体育の実践分野で活用できる簡便な授業観察法を開発する目的で, 体育授業観察チェックリストを開発したが, 本研究ではこの観察チェックリストの有効性を検討し, その使用のしかたについて示唆した。
観察チェックリストは, (1) 教師の相互作用, (2) 学習環境, (3) 授業の勢い, (4) 意欲的学習, (5) 効果的学習の5次元15項目で構成されるが, この観察チェックリストの授業評価法としての有効性を, 子どもの形成的授業評価法との関係から検討した。なお, 子どもの形成的授業評価法は高橋らによって標準化されたものを適用した。この形成的授業評価法は「成果」「意欲・関心」「学び方」「協力」の4次元9項目で構成される。
これら2つの評価法はそれぞれ異なった視点から開発されたものであるが, 双方とも, 授業の良し悪しを判断することを目的とするものであり, 一定の対応関係の成立が求められる。また, それぞれの評価次元や項目の意味内容から双方の関係は十分予想できる。もし, 2つの評価法の間に関係が認められない場合は, それぞれの評価法に問題を残すことになろう。

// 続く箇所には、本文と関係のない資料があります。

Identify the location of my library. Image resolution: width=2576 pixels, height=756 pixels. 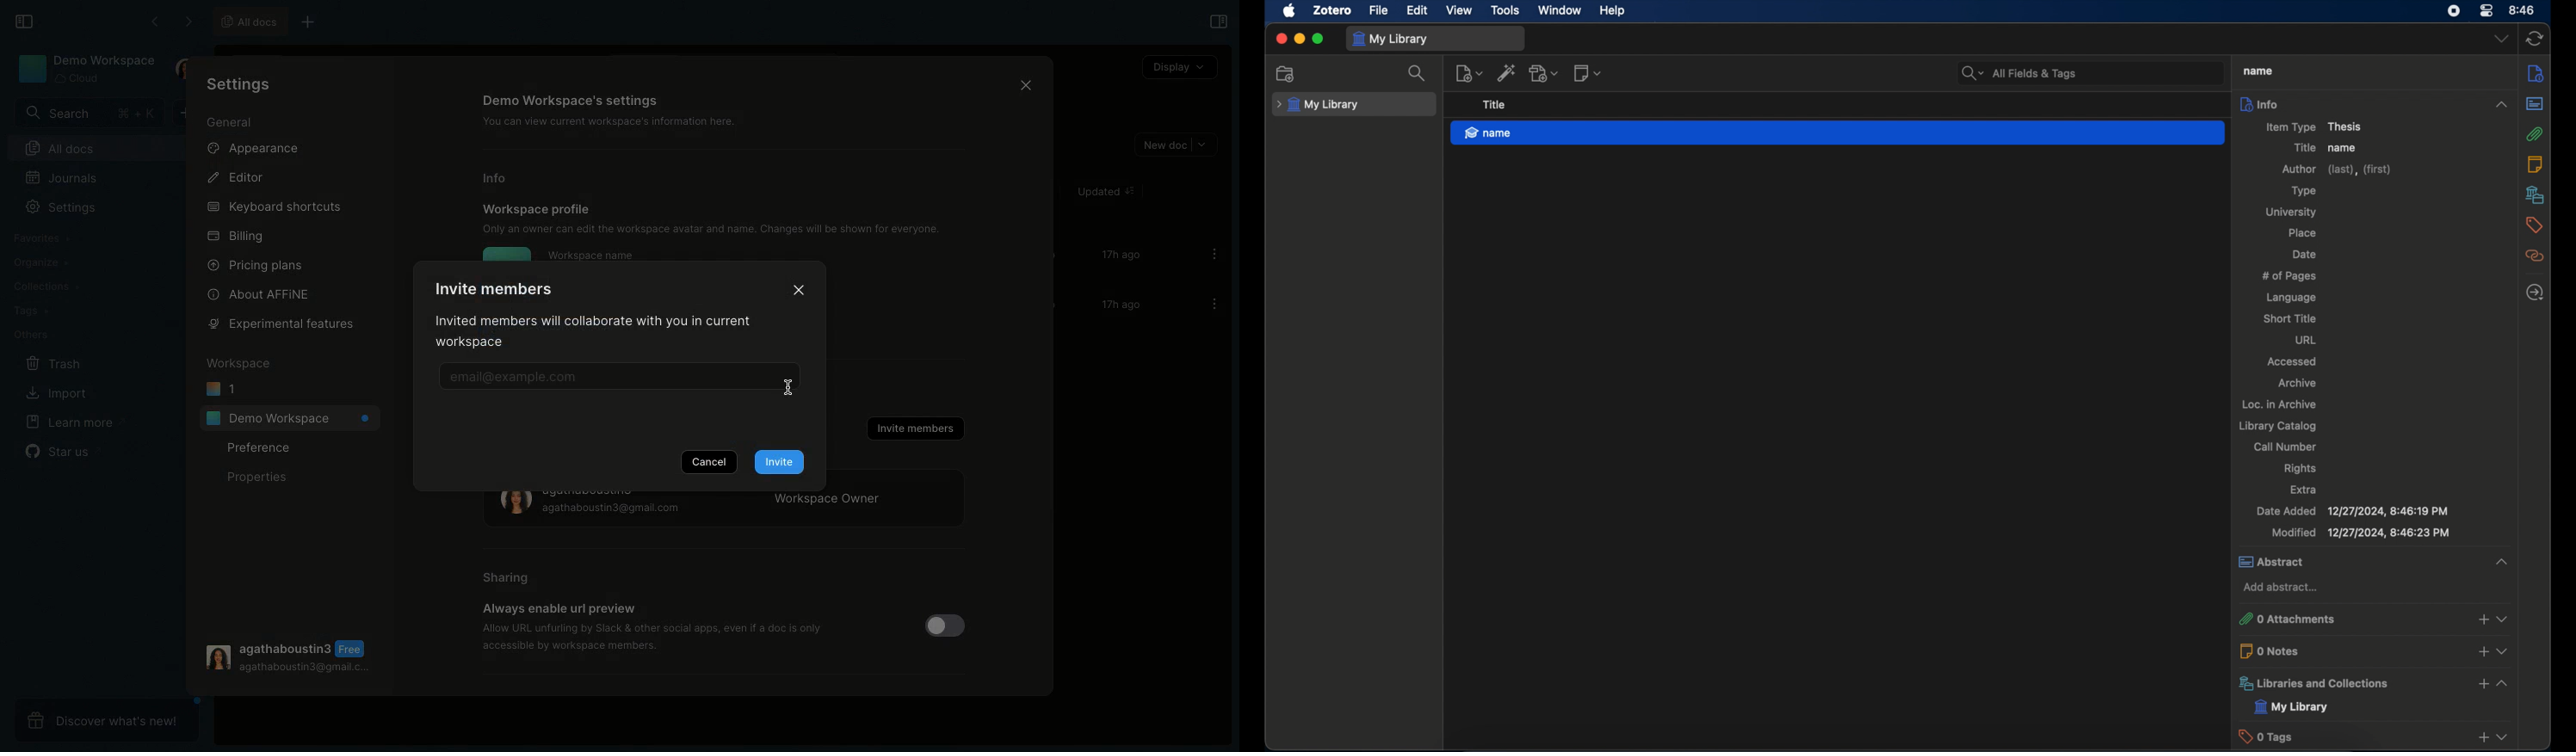
(2293, 707).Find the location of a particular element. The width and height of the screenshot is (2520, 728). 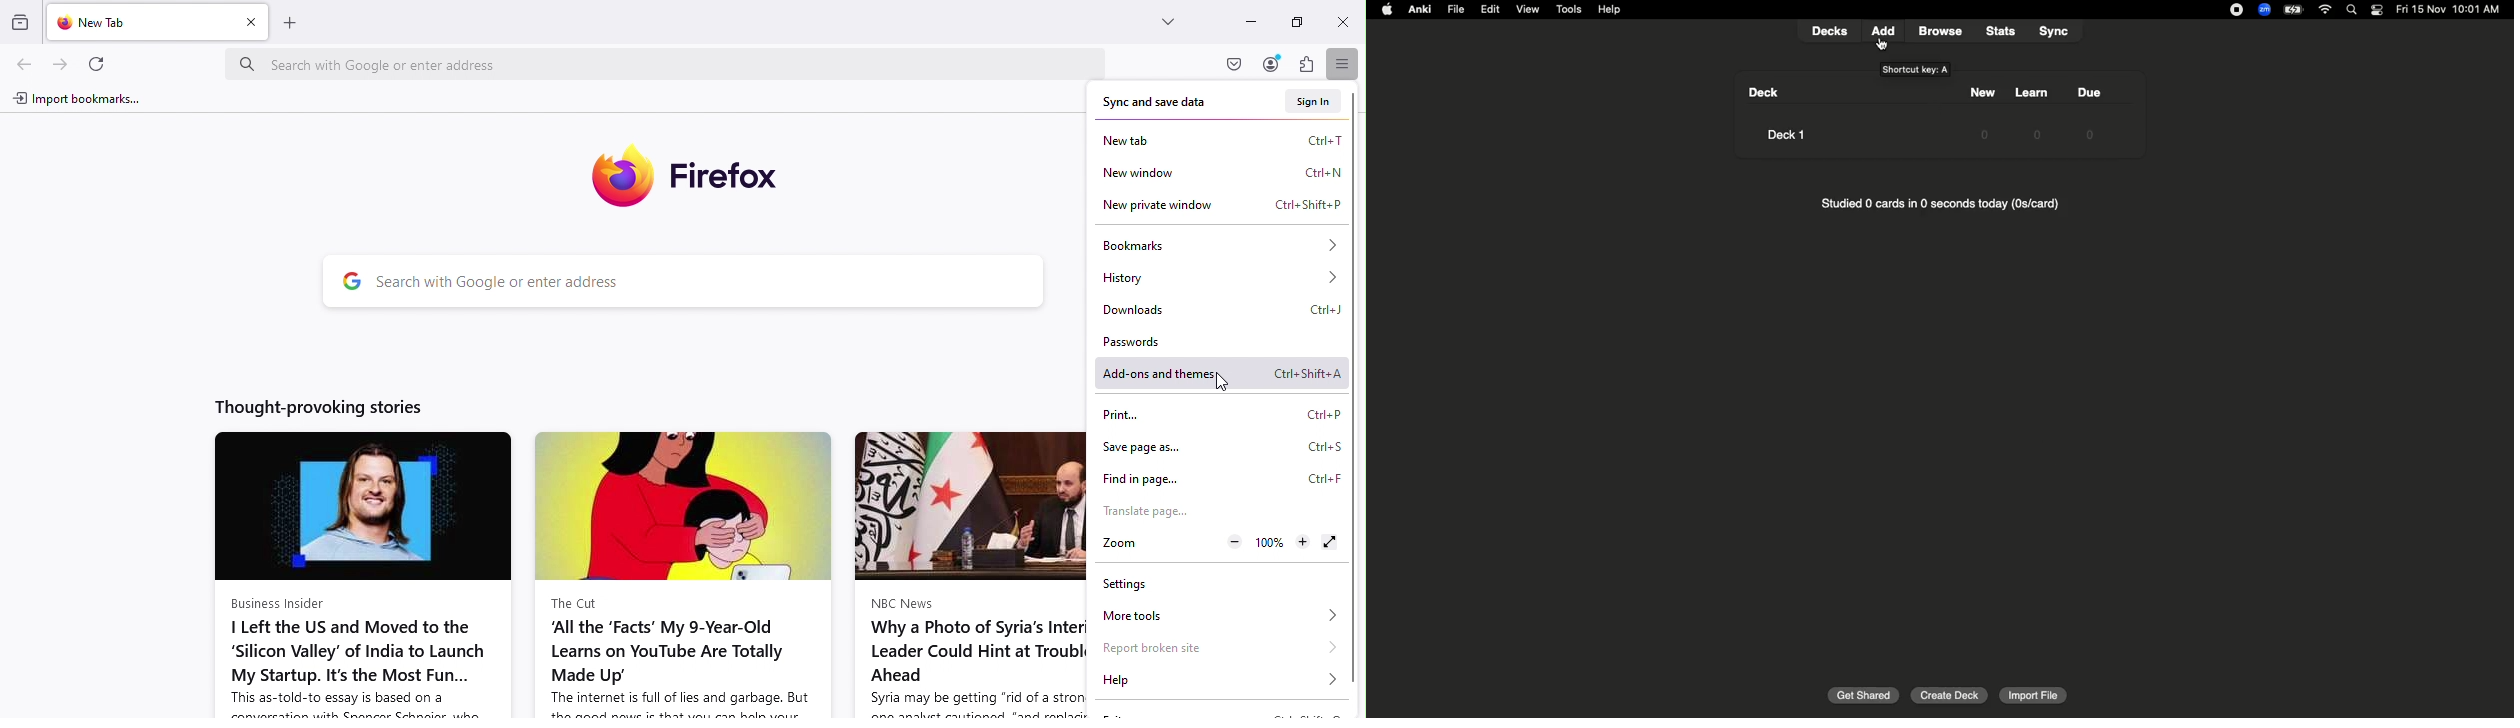

Apple logo is located at coordinates (1384, 11).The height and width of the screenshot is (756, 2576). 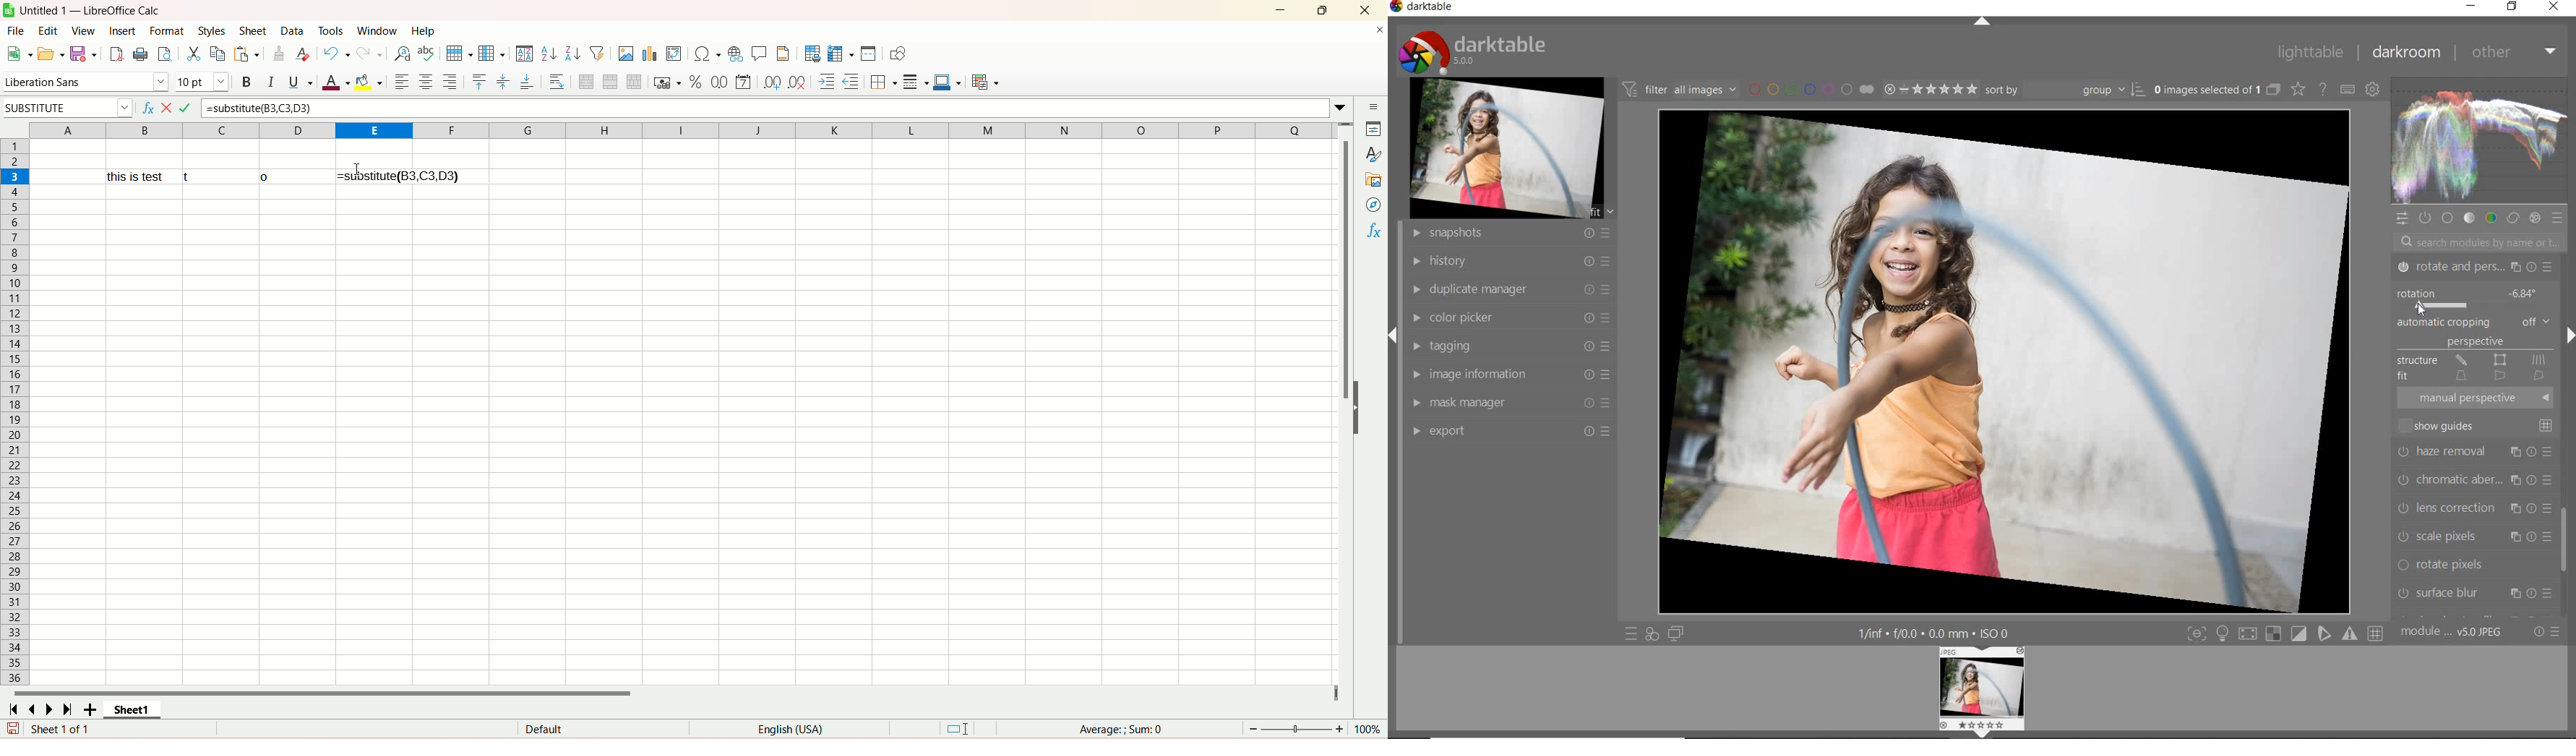 I want to click on logo, so click(x=9, y=11).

しかしながら, それぞれの観察者の観察評価基準は, これまでの授業観察の経験によって培われるものと予想される。したがって, 経験が少ない観察者は, 適切に評価できないのではないかという疑問が生じてこよう。したがって, この観察チェックリストの活用のしかたが問題になる。
このような諸点を明らかにするために, 13小学校で行われた46体育公開授業のいずれかに参加し, 直接授業を観察した教師を対象に調査を実施した。協力が得られた観察者は20-60歳代までの493名であり, そのうち男性は313名, 女性は180名であった。これらの授業に対応して子どもの形成的授業評価が実施できた授業は27授業 (対象児童数は881名) であった。
この結果, 次の諸点が明らかになった。
1) 観察者の評価結果に因子分析を施したが, 先行研究とまったく同じ因子が抽出でき, 各項目に変動が生じることはなかった。このことから, 5因子15項目からなる観察チェックリストは安定した構造をもつことが確認できた。
2) 総合的授業評価項目 (今日の授業はよい体育授業であったか) に対する5因子の規定力を分析した結果, 5因子による重相関係数は. 81で, 決定係数は. 65であり, 観察者はたいていこの観察チェックリストに含まれた視点に基づいて授業の良し悪しを判断していることがわかった。また, 総合的授業評価に対する各因子の貢献度から, 5因子のすべてが有意な規定力 (β値) をもっており, いずれも意味のある評価観点であることがわかった。
3) 観察チェックリストの評価結果と子どもの形成的授業評価との関係を分析した結果, 2つの評価法の「総合評価得点」の相関係数は. 227であり, 有意ではあるがそれほど大きな値ではなかった。最も強い相関を示したのは, 形成的授業評価の「成果」次元であった。観察者は子どもの学習成果に関係づけて授業過程の現象を観察する傾向が認められた。
4) 公開授業への参加回数別に, (1) 1-3回 (104名), (2) 4-9回 (89名), (3) 10回以上 (112名) の3群に分け, それぞれの観察者群の評価と子どもの形成的授業評価との相関関係を分析した。その結果, 1-3回の経験の少ない観察者群の評価と子どもの形成的授業評価との間にはほとんど有意な相関を認めることはできなかった。経験の少ない観察者群は「見れども見えず」であり, 少なくとも子どもの心を見抜くことができないことが明らかであった。逆に, 10回以上の経験をもつ観察者群の評価と子どもの形成的授業評価との関係は高く, 大部分の項目間で有意な相関が認められた。
5) このような結果は, はじめに仮定した通りであった。すなわち, この観察チェックリストは経験豊かな観察者が使用すれば有効な道具になるが, 経験の少ない観察者が使用しても, あまり有効なものにはならないことを教えている。したがって, この観察チェックリストが一層有効な道具として活用されるためには, 観察者がトレーニングによって, 適切な評価基準をもつことが求められる。このような評価基準は, よい授業や悪い授業を数多く観察することによって習得されるものであろうが, あらかじめ典型的なよい授業や悪い授業をVTRで観察し, それらの授業に現象する行動例や特徴を概念的に理解することによっても習得できると考えられる。
6) この観察チェックリストはあくまでも体育授業の一般的条件を評価するものであり, 授業研究のすべてに適用できるものではない。また, この観察チェックリストは「単元なか」の運動学習が中心になる授業を対象に作成されており, 「単元なか」の観察評価に限定して適用することが求められる。